> **Objectives**:
- A) Can you write out the part of the protocol extension text starting at "The protocol can" and ending at "comment *) *)"?
- B) Could you sum up the protocol extension text in two sentences?

This document assumes knowledge of the abstract syntax for protocol definition.
The protocol can be extended in several ways, a few of which are illustrated in the following example. We'll be extending this trivial protocol definition:
(* this is a comment (* and this a nested comment *) *)
message user = {
id : int;
name : string;
}
Suppose we find out some time later we also need the email and the age:
message user = {
id : int;
name : string;
email : string;
age : int
}
Adding new fields this way means that older readers can consume data from new producers. If we also want new consumers to read old data, they have to cope with the possibility that the new fields be missing, by using default values for them (the easiest way to do so is to use disjoint unions, aka. sum types, as explained below). For now, let's keep things simple.
Then we realize that all users have at least an email, but maybe more, so we extend the message again:
message user = {
id : int;
name : string;
email : (string * [string]); (* at least one email, maybe more *)
age : int
}
The email field is now a tuple with two elements, the first one being a string, and the second one a list of strings that might be empty (in this case, the user has got only one email).
Imagine our application has got several user types:
- free user
- paying user: we also want to record the end of the subscription period
This can be captured in the following type definition:
type date = float (* time in seconds since the start of the epoch *)
type user_type = Free | Paying date
(* could be written as Paying float *)
message user = {
id : int;
name : string;
emails : (string * [string]); (* at least one email, maybe more *)
age : int;
user_type : user_type
}
That's not all: we then decide that all users qualify for a discount rate one time starting from now.
(* whether we will offer a discount rate in the next renewal *)
type discount = Yes | No
type user_type = Free | Paying date discount
(* same user definition as above *)

> **Recorded data**:
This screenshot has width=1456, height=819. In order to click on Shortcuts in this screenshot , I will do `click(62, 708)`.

> **Answers for the exercise**:
- A)
The protocol can be extended in several ways, a few of which are illustrated in the following example. We'll be extending this trivial protocol definition:
(* this is a comment (* and this a nested comment *) *)

- B) The text extends a trivial user message definition step by step: it adds email and age fields, turns the email field into a tuple holding at least one email, and adds a user type that separates free users from paying users with a subscription end date. It notes that adding fields lets older readers consume data from new producers, and it finally gives paying users a discount value.